In order to cut through vendor hype and ensure that those within the company will use CRM applications, CIOs need to partner with business executives to promote companywide training programs and effectively sell the new systems internally. "CIOs have got to turn this around and make it an end user project, not an IT project," says Jim Dickie, managing partner at Insight Technology Group in Boulder, Colo.
Selling to the Sales Force
Bob Ogdon is one of those who learned the hard way about the importance of selling CRM to those who are supposed to use it. At first, the promise of CRM was enticing for Ogdon. With a $300,000 investment, his sales force would be equipped with the latest technology to follow sales leads, acquire new customers and boost the bottom line.

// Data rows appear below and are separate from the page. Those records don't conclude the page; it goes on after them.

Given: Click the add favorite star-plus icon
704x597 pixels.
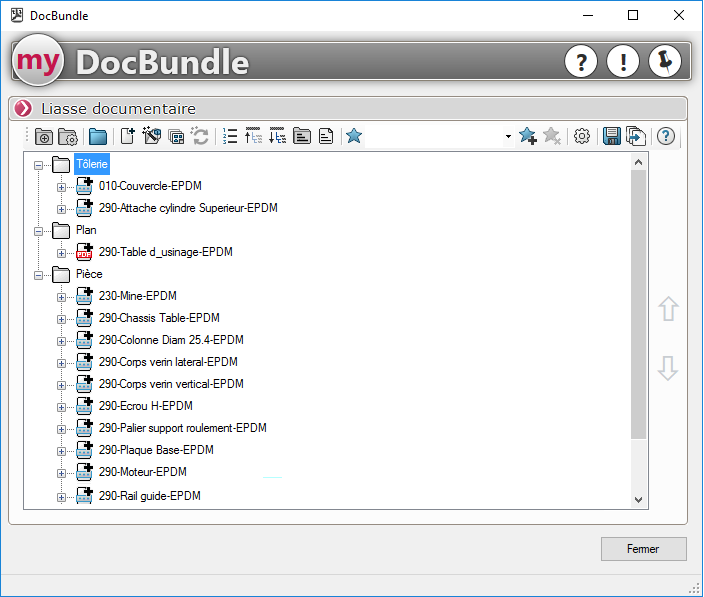Looking at the screenshot, I should pyautogui.click(x=528, y=137).
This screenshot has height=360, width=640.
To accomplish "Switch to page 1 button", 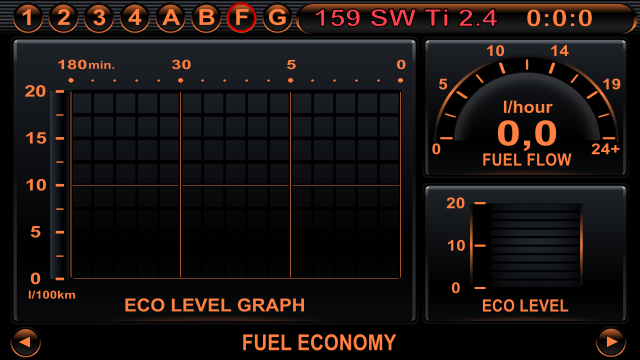I will (28, 18).
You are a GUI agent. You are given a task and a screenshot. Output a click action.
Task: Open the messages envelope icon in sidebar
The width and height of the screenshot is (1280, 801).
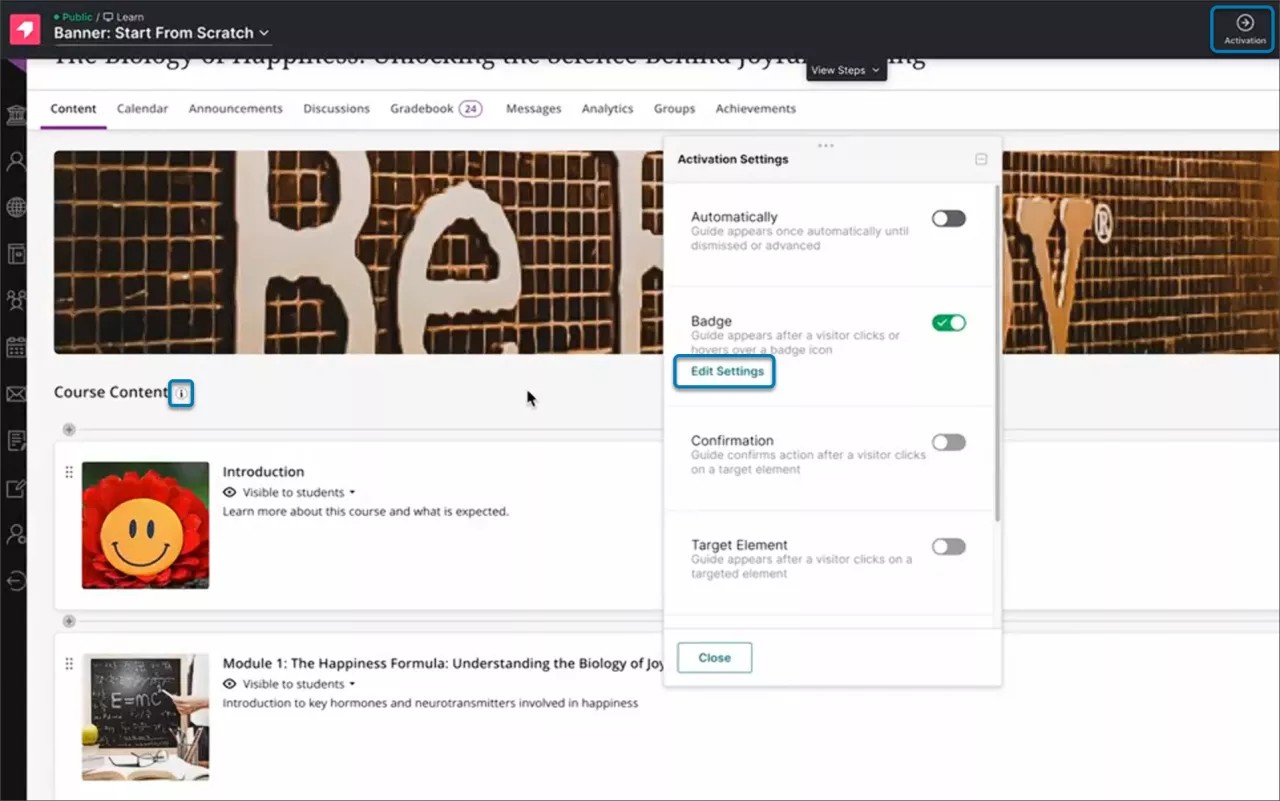[17, 394]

But Ogdon, CEO of Mshow in Highlands Ranch, Colo., which produces training and marketing programs to companies via the Internet, saw his hopes quickly dashed. After a months-long implementation of Siebel Systems Mid-Market Edition software in 1999, his 50-member sales force refused to use it. "Spending the money and not getting a result was a huge disappointment," says Ogdon. "We paid for our education."
Ogdon blames the initial CRM blunder both on the company’s failure to articulate its needs and the consultancy hired to implement the system. For remote salespeople, access was slow and data was unavailable.

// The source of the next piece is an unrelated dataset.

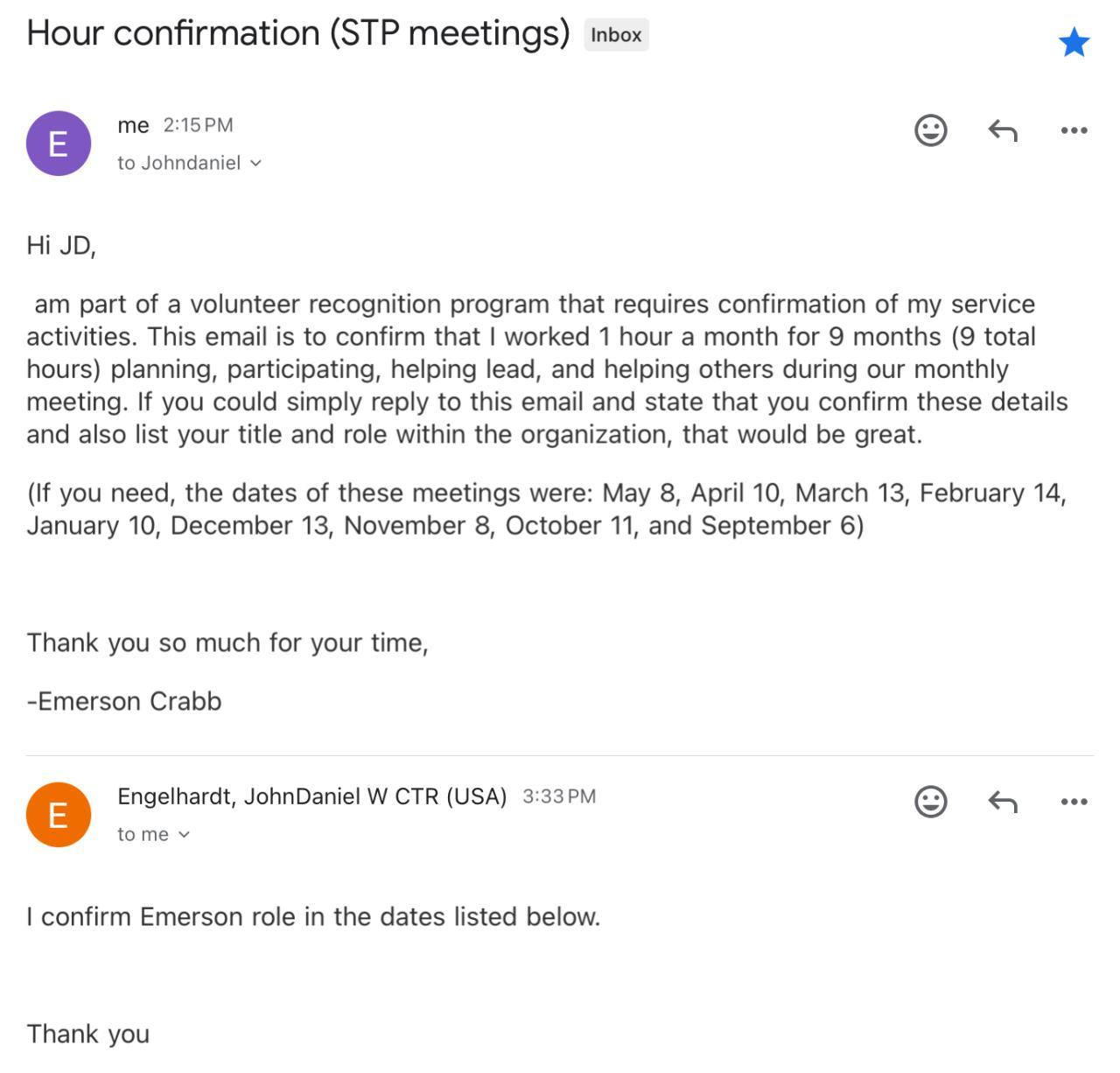Click the 2:15 PM timestamp
The image size is (1120, 1073).
pos(199,125)
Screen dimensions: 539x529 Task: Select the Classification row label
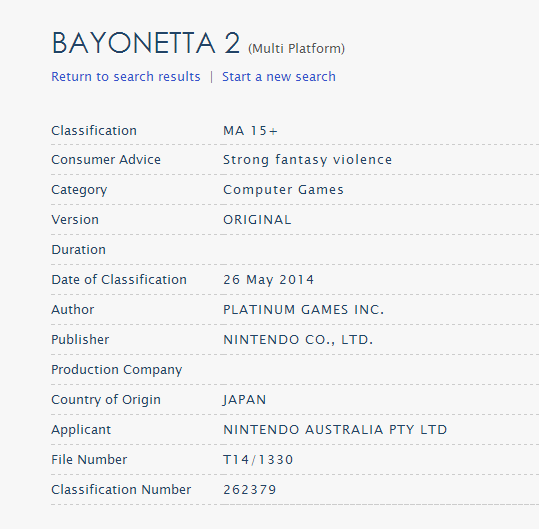coord(94,131)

Companies large and small are finding that fancy new tools for those who don’t want to use them are often left untouched--even if they do work. "A typical member of a field sales force is independent," says Berkeley Enterprise Partners’ Berg. "They don’t adopt or accept easily." Indeed, many CRM projects are stumbling because the sales force needs to be sold on the idea. Even Microsoft, one of Siebel’s largest customers, has gone down a long, hard road in its bid to get its 19,000-member sales and marketing force to use the new software, according to several consultants familiar with the project. Microsoft declined to comment on its Siebel implementation. When asked about difficulties with large implementations such as those with Microsoft and IBM, Siebel’s Schmaier says: "In any IT project there’s always bumps in the road."
At Mshow, executives decided on the second go-around to go with a point solution designed by SalesLogix specifically for use in smaller companies. Ogdon stresses that the company’s failed CRM implementation made it easier to do research the second time. "The first time, we went out and bought technology and then a consultant," he says. "We should have done it the other way around." And he notes that salespeople are now required to use the system.